“Ti insegnano che la musica può arrivare fino a un certo punto, ma guarda che l’arte non ha confini”
 – Charlie Parker

Qualche tempo fa chiacchierando con un amico libraio ci trovammo a parlare sul perché la letteratura “Beat” sia stata recentemente declassata, tanto da sparire lentamente dagli scaffali delle librerie. Sempre meno ristampe, sempre meno pubblicazioni, indice di un mercato che non sembra voler eleggere a “classici” gli scritti di Kerouac e compagni. È evidente che il brivido della “strada” di keuracchiana memoria, voce narrante di una generazione zaino in spalla e pronta alla rivolta, si è fatto eco sempre più lontano, per poi eclissarsi inspiegabilmente.
Si inspiegabilmente, perché tutto sommato quel sottobosco umano che si è disperso negli ultimi decenni sulla terra sarebbe potuto essere il terreno più fertile dove far crescere quell’idea che non ha un futuro scritto, per quel libro che non sappiamo come andrà a finire, per quello strascico esistenzialista che non ha ancora smesso di bruciare.
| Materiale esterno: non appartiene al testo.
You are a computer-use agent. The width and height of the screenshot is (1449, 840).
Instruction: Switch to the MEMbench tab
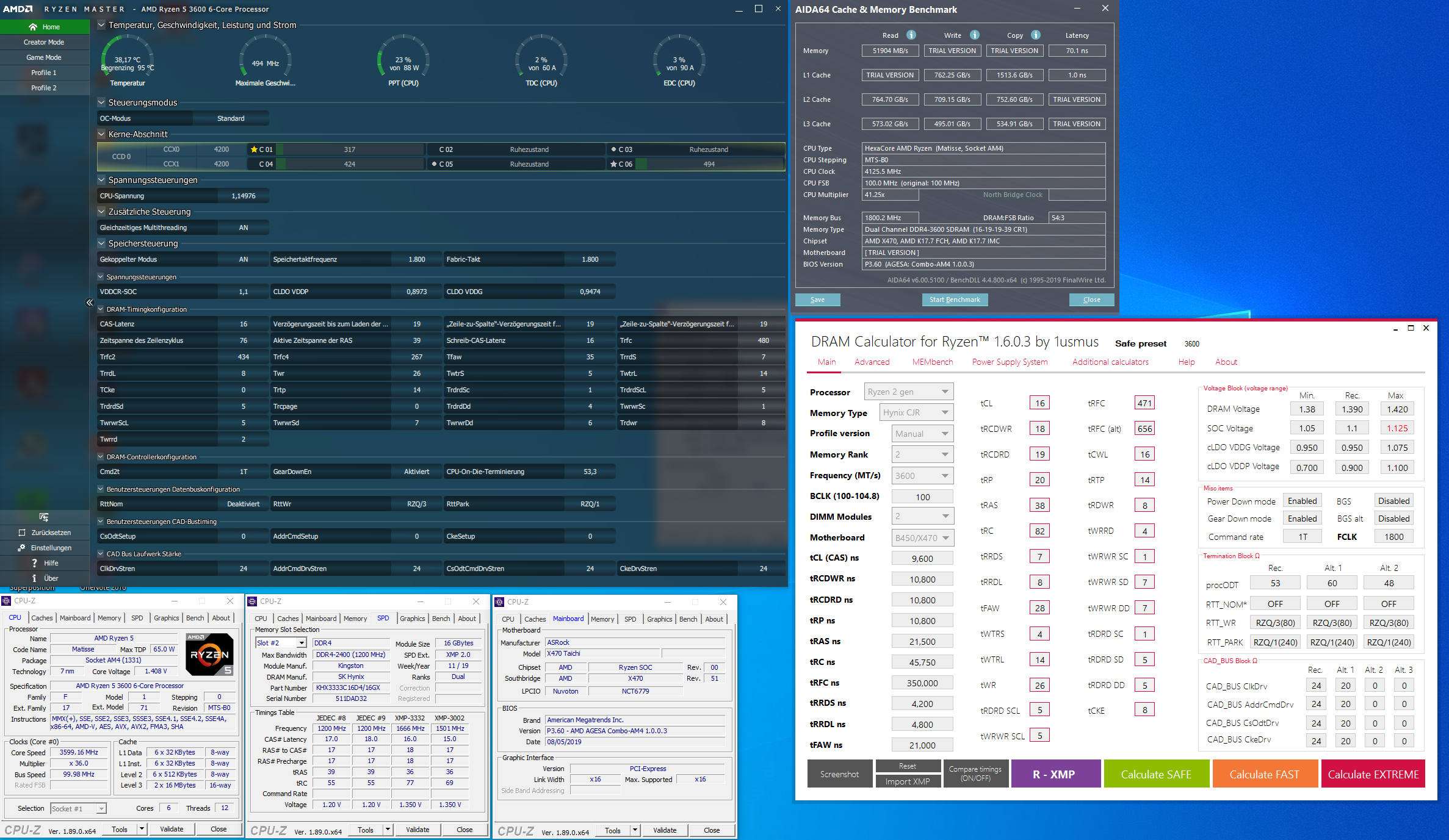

Se invece una sorte infausta (spero vivamente di sbagliarmi) toccherà a Ginsberg, Burroughs e compagni, altrettanto non si può dire per il momento storico che hanno rappresentato e sintetizzato, un formicaio farneticante e operoso senza regole, scritto con un sax e suonato con una penna. Questo, a mio modo di vedere, è già un merito.

Un movimento, se ascrivibile a ciò è quello “beat”, fatto di rottura con gli schemi, di un linguaggio effettivamente nuovo, quello di una generazione cresciuta con lo spettro della guerra e che rifiuta il materialismo a vantaggio dell’immateriale, della religione orientale e della letteratura europea.

Ma prima di tutto cerchiamo di far luce sul termine “beat”, e già qui le diatribe sui primi vagiti si fanne accese. Sicuramente tra i primi ad utilizzare il termine fu John Clellon Holmes, amico di Keroauc e Huncke, il quale in un articolo apparso nel 1952 sul New York Times parla di una ragazza fotografata in uno stato “alterato” come di un “volto della generazione beat”. In questo caso il “beat” è forse molto più vicino all’utilizzo afroamericano di “abbattuto”, “stanco”. Secondo Kerouac invece il termine vuole evidenziare quella sacralità presente nella generazione che vive le novità sessuali e sociali. L’una o l’altra visione possono condurre ad una terza via, molto verosimile, ovvero alla traduzione musicale di “stare sul beat”.

Viste le possibili vie da intraprendere, ora sbarriamo qualche strada non percorribile, almeno per ristringere il campo delle possibilità. Ciò che non è inerente, se non per il nome erroneamente associato alla Beat generation, è quella che negli anni ’60 venne definita “Musica Beat” e che ha nei Beatles e i Rolling Stones i massimi esponenti. Bene, tutto ciò entra nel movimento beat come un cinghiale in una tana di un coniglio.

La musica che invece è più assimilabile, ma mantiene semmai la paternità del movimento, è quel Jazz da cui il movimento prende il ritmo veloce, sudato, con esattezza denominato “Bebop”.

« A quei tempi, nel 1947, il bop impazzava in tutta l’America. I ragazzi del Loop suonavano, ma con stanchezza, perché il bop era a metà strada fra il periodo del Charlie Parker di Ornithology e quello di Miles Davis. »
Jack Kerouac, On the Road, 1957

La ribellione degli hipster correva tra gli anni ’30 e gli anni ’60 lungo la Cinquantaduesima strada di New York, nota oggi come la strada del jazz, dove nei locali fumosi si esibivano i più grandi artisti del genere, come Charlie Parker, Dizzy Gillespie, Thelonious Monk, Miles Davis, Bud Powell, Erroll Garner, ed è lì probabilmente che Kerouac partorì l’idea di uno “spontaneous bop prosody”, quella scrittura che traeva spunto dall’improvvisazione jazzistica.

Ed a pensarci bene le stesse strade, quelle polverose dei viaggiatori beatniks e quelle fumose dei jazzisti afroamericani, hanno come genesi lo stesso sradicamento dalla propria patria, chi per un’inquietudine legata all’uomo contemporaneo, chi per un’assenza d’identità geografica e umana. Questo porterà entrambi ad incontrarsi su un terreno comune che è quello della ribellione, vuoi dagli schemi letterari o ritmici musicali che siano. Ed eleva il Bebop ad uno splendido fertilizzante liquido, che sembra abbattere i confini.